OPINI
Masyarakat suku Kerinci telah memiliki berbagai peninggalan seni dan kebudayaan, berbagai benda-budaya tersimpan hampir diseluruh penjuru dusun dan kalbu yang ada di dalam komunitas masyarakat adat paling kecil.
Peninggalan benda budaya sebagian besar masih tersimpan rapi, sebagian disimpan di rumah adat dan menjadi barang pusaka yang dikeramatkan. Ratusan benda budaya lainnya masih tersimpan di perut bumi Sakti Alam Kerinci dan belum tergali dan belum terdokumentasi dengan baik.

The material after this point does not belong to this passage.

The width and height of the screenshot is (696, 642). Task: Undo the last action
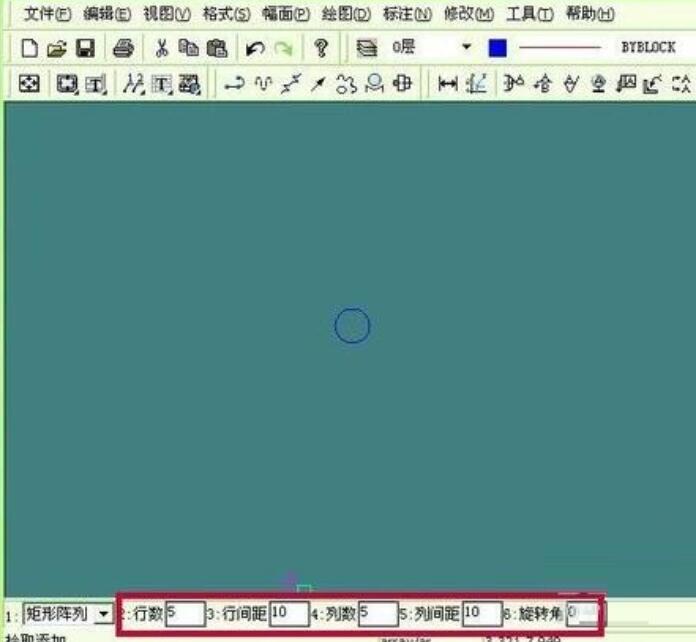click(255, 48)
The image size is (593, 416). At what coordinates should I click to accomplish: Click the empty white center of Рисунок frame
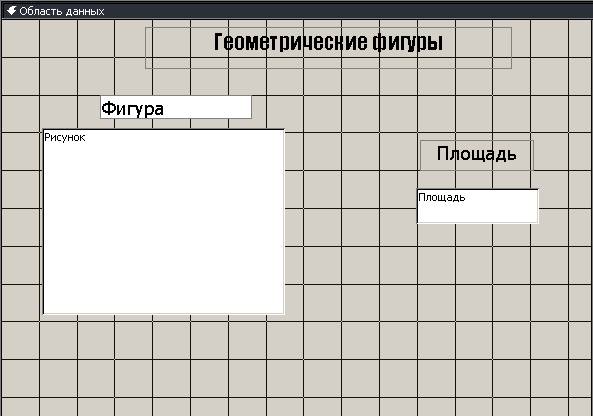click(163, 227)
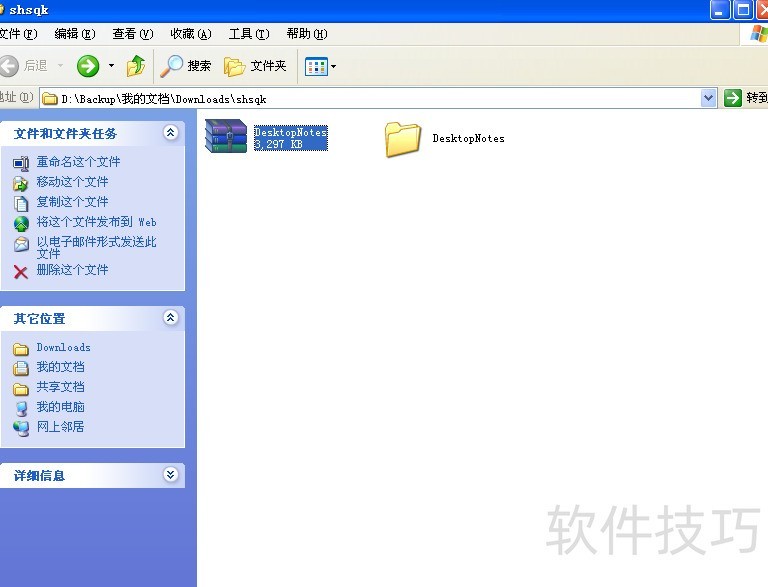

Latar belakang Kebudayaan negeri alam Kerinci dipengaruhi oleh tradisi megalitik, akulturasi dengan kebudayaan luar. Kendati alat-alat dari zaman Paleolitikum (Batu Tua) belum banyak ditemukan di alam Kerinci, namun mengingat letak geografis dan topografi alam Kerinci, maka tidak mustahil benda-benda budaya zaman Paleolithikum masih terkubur di perut bumi Alam Kerinci dalam jumlah yang cukup banyak untuk dijadikan bukti kuat mengenai fosil manusia zaman prasejarah yang saat ini belum ditemukan untuk dijadikan data keras manusia zaman Paleolithikum di Kerinci.
Penemuan sub fosil manusia oleh peneliti Paleontologi Indonesia E. Dubois di Gua Tiangko Sungai Manau Kabupaten Merangin dapat disimpulkan secara kasar bahwa ras manusia tesebut tergolong Australomelanesid. Dari penanggalan Radio Karbon dapat dipastikan kepurbaannya antara 6000 - 9000 Tahun SM.
Zaman Paleolitikum ditandai oleh pemakaian alat-alat batu, serpih tulang dengan bentuk yang sangat sederhana. kehidupan ini bekisar antara 750.000 tahun sampai ± 10.000 Tahun SM. Kehidupan masa itu di Indonesia di dominasi spesies homo yang disebut “Pithecanthropus”, di Jawa populasinya sekitar. 500.00 jiwa.
Di duga Pithecantropus juga hidup di Sumatera, Kalimantan kemungkinan besar juga ada di Sulawesi dan Filipina. Mereka hidup pada zaman es dengan tingkat kebudayaan yang sangat sederhana, pada masa itu Pulau Sumatera-Jawa dan Kalimantan masih menyatu dengan daratan Asia.
Sebagaimana diketahui proses pembentukan bangsa Indonesia adalah akibat perjalanan sejarah Hindia Belakang (Asia Tenggara) yang berlansung beberapa kali periode pertebaran bangsa Austronesia (Melayu tua) yang berlansung dalam zaman Prahistoria (Pra Sejarah) dan hal ini dapat dibuktikan dengan penggalian kapak batu yang serupa di berbagai daerah dalam kawasan Asia dan Austronesia.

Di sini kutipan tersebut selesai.